A Reflection on Luke 21:5-11
You
know that feeling when something you thought was permanent just... isn't? Maybe
it's a relationship that felt rock-solid until it wasn't. Maybe it's a job you
thought you'd have forever. Maybe it's looking at your childhood home before it
gets sold or watching a loved one's health decline. That sinking feeling, that's
where Jesus meets his disciples in Luke 21. They're staring at the Temple, this
massive, gleaming structure that had taken decades to build, admiring its
beauty and permanence. And Jesus just drops it on them: "All this you see,
the days will come when not one stone will be left upon another." Imagine
their faces. This wasn't just a building; it was the place where heaven touched
earth, where God lived among them. If this could fall, what couldn't?
Here's the thing that makes this passage so unsettling:
Jesus isn't trying to scare them for fun. He's preparing them for reality.
False messiahs will come. Wars will break out. Earthquakes will shake the
ground beneath your feet. Famines will empty your stomach. Plagues will empty
your streets. And the kicker? "All this is but the beginning of the birth
pangs." Not the end, the beginning. We want Jesus to promise us
smooth sailing, but instead, he promises us storms and tells us not to be
terrified. How do you not be terrified when the world is literally shaking?
That's the question that haunts this passage. Jesus isn't offering an escape
plan; he's offering a way to stand firm when there is no firm ground.
This is where the Rosary becomes more than just repetitive
prayer; it becomes spiritual training. Think about the Sorrowful Mysteries:
Jesus in the Agony in the Garden, Scourged at the Pillar, Crowned with Thorns, Carrying his Cross, Crucified. Mary was watching all of this, unable to fix it, unable to stop
it. The Rosary doesn't skip over the terror; it walks through it, bead by bead,
mystery by mystery. When you pray the Rosary while meditating on Luke 21,
something clicks. You're practicing what the disciples couldn't do yet, staying
present in the fear without being consumed by it. Mary at the foot of the cross
is the embodiment of "do not be terrified." Not because she wasn't
afraid, but because she remained. She didn't understand, but she stayed. That's
the grace we're praying for when world events make us want to hide.

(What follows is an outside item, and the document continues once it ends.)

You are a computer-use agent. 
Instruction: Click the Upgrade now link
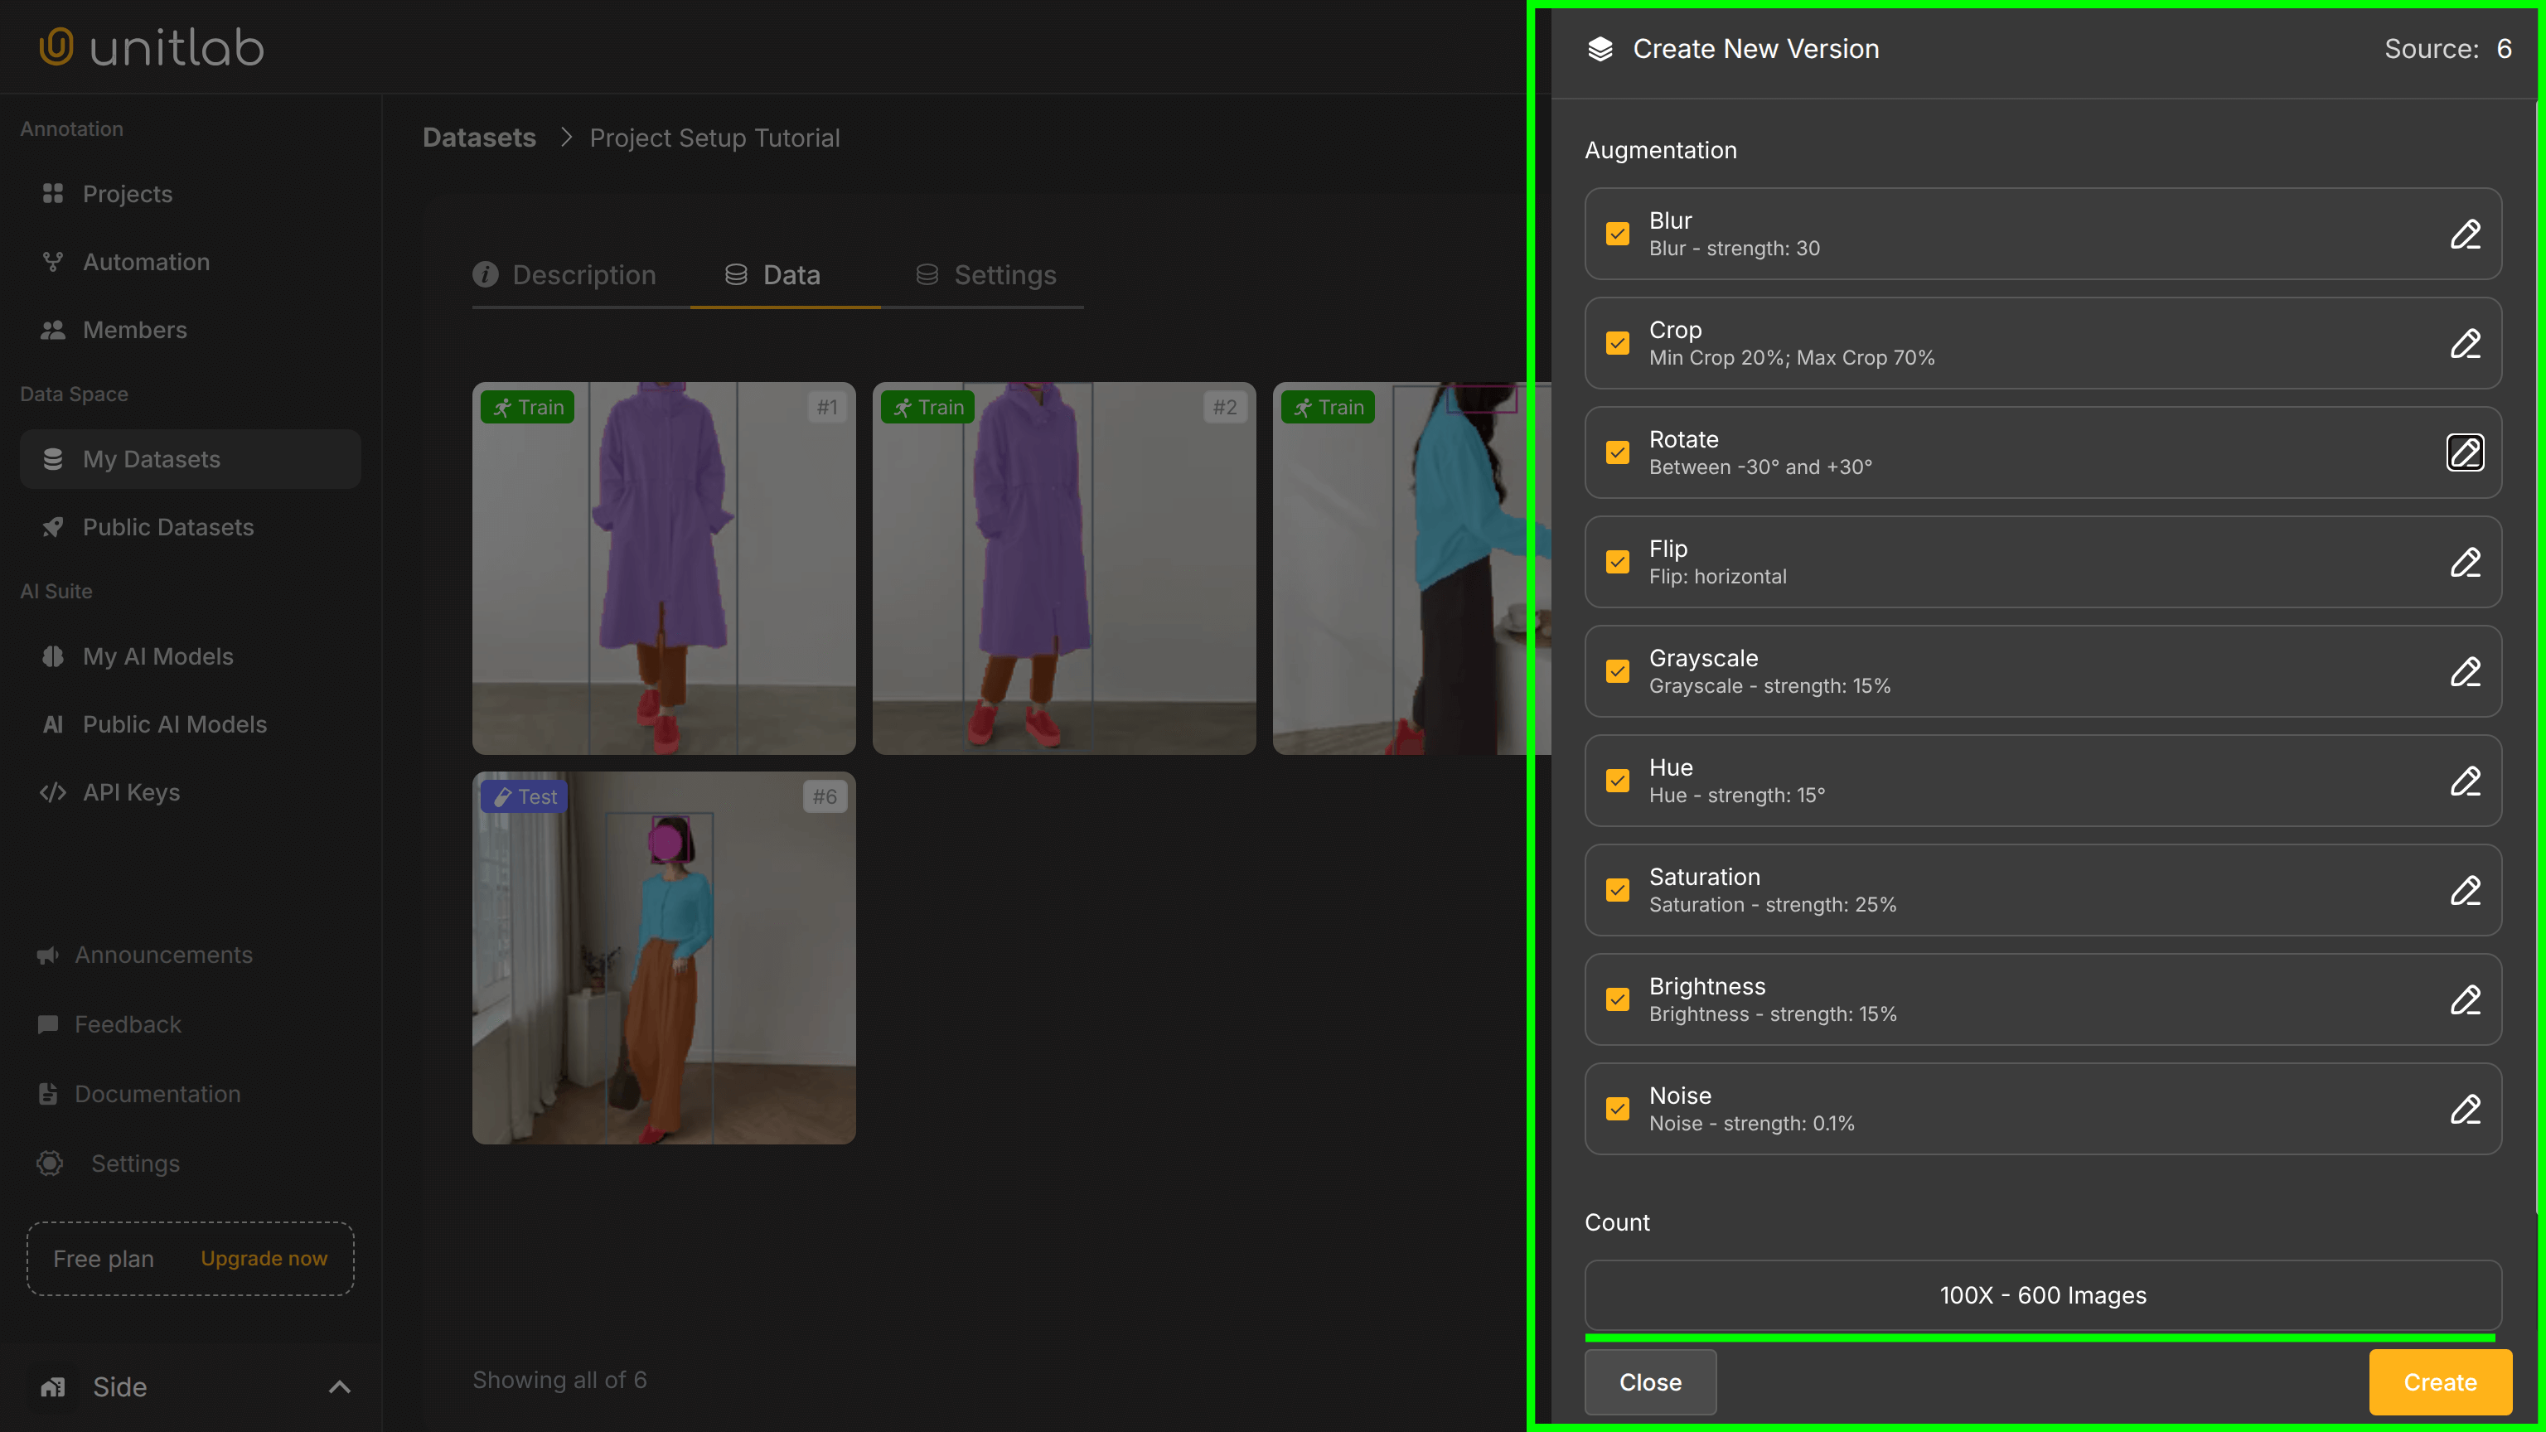pos(263,1258)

The deepest insight here might be the most uncomfortable
one: God allows the collapse of what we thought was permanent because our
security was never supposed to be in temples, institutions, or earthly systems.
It was supposed to be in Him. When Jesus predicts the Temple's destruction,
he's not being cruel; he's being a surgeon, cutting away our false securities
before they kill us spiritually. We build our own temples: careers,
reputations, retirement accounts, political movements, even church buildings.
And Jesus keeps whispering, "Not one stone will be left upon
another." Not because he hates what we've built, but because he loves us
too much to let us worship our constructions instead of our Creator. The birth
pangs aren't random suffering; they're the contractions that push us from one
world into another, from a kingdom built on stone to a kingdom built on the
Cornerstone that nothing can shake.
So, what do you do when you read the news, and it sounds
exactly like Luke 21? When wars rumble, when the earth itself seems angry, when
you can't tell who's telling the truth anymore? You do what Mary did: you stay.
You pray the next bead. You show up for the person in front of you. You refuse
to let terror steal your capacity to love. This isn't naive optimism, it's
battle-hardened hope. Jesus never promised we wouldn't see the stones fall. He
promised we wouldn't fall with them. That's the strange comfort of today’s
gospel reading: in a world where everything shakable will be shaken, you're
being grafted into something unshakable. The Temple fell in 70 AD, just like
Jesus said. But his words? Still here. His Church? Still here. You, reading
this, feeling the tremors in your own life? Still here. And that's not an accident;
that's a promise being kept in real time.